* _Exercise requirements_: From the rows below, pull out each line containing the string "Task", with letter case counting toward a match.

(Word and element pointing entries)

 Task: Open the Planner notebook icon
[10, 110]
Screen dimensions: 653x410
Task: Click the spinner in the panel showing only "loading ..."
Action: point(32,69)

* _Response to the exercise_:
 Task: Open the Planner notebook icon
Task: Click the spinner in the panel showing only "loading ..."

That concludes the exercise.